* Job
Rewrite the records from the line with "Where should I click to: Click the Save" to the line with "Screen dimensions: 1070x577 point(55,346)", putting "diskette" in place of "floppy disk" and leaving everything else the same.

* Records for this exercise
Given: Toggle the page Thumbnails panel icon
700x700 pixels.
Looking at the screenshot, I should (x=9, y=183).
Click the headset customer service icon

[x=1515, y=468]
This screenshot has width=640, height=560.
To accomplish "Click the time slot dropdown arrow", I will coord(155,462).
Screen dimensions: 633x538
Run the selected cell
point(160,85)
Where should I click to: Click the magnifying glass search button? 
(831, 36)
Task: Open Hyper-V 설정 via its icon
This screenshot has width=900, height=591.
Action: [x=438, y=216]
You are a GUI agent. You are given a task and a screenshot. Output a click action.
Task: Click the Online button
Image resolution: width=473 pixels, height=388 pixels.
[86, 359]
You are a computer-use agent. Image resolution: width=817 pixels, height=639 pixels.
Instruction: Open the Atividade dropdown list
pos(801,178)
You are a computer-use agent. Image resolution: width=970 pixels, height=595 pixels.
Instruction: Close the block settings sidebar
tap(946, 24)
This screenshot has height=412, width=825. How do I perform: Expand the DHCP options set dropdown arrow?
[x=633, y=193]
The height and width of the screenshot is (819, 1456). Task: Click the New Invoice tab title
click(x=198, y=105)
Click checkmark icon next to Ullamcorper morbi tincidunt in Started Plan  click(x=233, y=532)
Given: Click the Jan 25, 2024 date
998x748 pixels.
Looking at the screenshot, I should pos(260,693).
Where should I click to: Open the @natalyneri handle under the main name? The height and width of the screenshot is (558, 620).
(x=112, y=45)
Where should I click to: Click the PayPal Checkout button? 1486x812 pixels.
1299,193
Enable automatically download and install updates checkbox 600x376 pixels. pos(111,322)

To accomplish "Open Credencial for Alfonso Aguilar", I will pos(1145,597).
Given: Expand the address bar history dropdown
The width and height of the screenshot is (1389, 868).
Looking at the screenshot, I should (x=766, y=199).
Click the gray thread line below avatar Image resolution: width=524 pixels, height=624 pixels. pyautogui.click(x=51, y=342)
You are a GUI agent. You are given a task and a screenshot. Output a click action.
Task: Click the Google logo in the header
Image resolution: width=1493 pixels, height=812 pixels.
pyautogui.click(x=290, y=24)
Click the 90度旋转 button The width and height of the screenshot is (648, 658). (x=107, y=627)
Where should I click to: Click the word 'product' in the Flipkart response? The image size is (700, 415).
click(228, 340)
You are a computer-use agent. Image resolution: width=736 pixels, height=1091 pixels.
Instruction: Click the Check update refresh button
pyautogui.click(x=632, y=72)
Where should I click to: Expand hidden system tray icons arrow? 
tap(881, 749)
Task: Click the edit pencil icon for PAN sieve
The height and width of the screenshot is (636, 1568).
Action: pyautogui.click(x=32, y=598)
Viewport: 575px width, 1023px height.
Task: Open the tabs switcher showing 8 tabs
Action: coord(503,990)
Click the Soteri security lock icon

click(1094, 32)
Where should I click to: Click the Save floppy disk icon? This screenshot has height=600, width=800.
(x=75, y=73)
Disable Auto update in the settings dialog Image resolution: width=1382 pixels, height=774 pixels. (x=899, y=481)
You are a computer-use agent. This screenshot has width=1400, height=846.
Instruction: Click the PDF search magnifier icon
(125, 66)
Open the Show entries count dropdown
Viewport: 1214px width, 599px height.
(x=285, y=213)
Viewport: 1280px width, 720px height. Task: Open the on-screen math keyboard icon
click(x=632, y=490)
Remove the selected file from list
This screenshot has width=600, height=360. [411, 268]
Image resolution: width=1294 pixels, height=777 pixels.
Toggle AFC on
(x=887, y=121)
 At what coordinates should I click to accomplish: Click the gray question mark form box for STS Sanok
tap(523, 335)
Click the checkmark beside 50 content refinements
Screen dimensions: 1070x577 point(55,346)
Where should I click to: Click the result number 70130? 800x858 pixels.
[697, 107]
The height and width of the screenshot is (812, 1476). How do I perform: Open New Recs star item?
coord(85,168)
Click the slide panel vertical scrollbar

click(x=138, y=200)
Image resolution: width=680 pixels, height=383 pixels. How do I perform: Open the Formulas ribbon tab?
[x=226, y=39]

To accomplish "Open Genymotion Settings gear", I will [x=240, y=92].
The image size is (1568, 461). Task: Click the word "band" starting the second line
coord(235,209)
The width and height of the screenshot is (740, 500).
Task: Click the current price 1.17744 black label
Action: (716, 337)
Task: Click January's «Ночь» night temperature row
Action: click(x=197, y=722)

* Exercise result
Where should I click to: Click the Save diskette icon? This screenshot has height=600, width=800.
(x=75, y=73)
Disable Auto update in the settings dialog Image resolution: width=1382 pixels, height=774 pixels. (x=899, y=481)
You are a computer-use agent. This screenshot has width=1400, height=846.
Instruction: Click the PDF search magnifier icon
(125, 66)
Open the Show entries count dropdown
Viewport: 1214px width, 599px height.
(x=285, y=213)
Viewport: 1280px width, 720px height. Task: Open the on-screen math keyboard icon
click(x=632, y=490)
Remove the selected file from list
This screenshot has width=600, height=360. [411, 268]
Image resolution: width=1294 pixels, height=777 pixels.
Toggle AFC on
(x=887, y=121)
 At what coordinates should I click to accomplish: Click the gray question mark form box for STS Sanok
tap(523, 335)
Click the checkmark beside 50 content refinements
Screen dimensions: 1070x577 point(55,346)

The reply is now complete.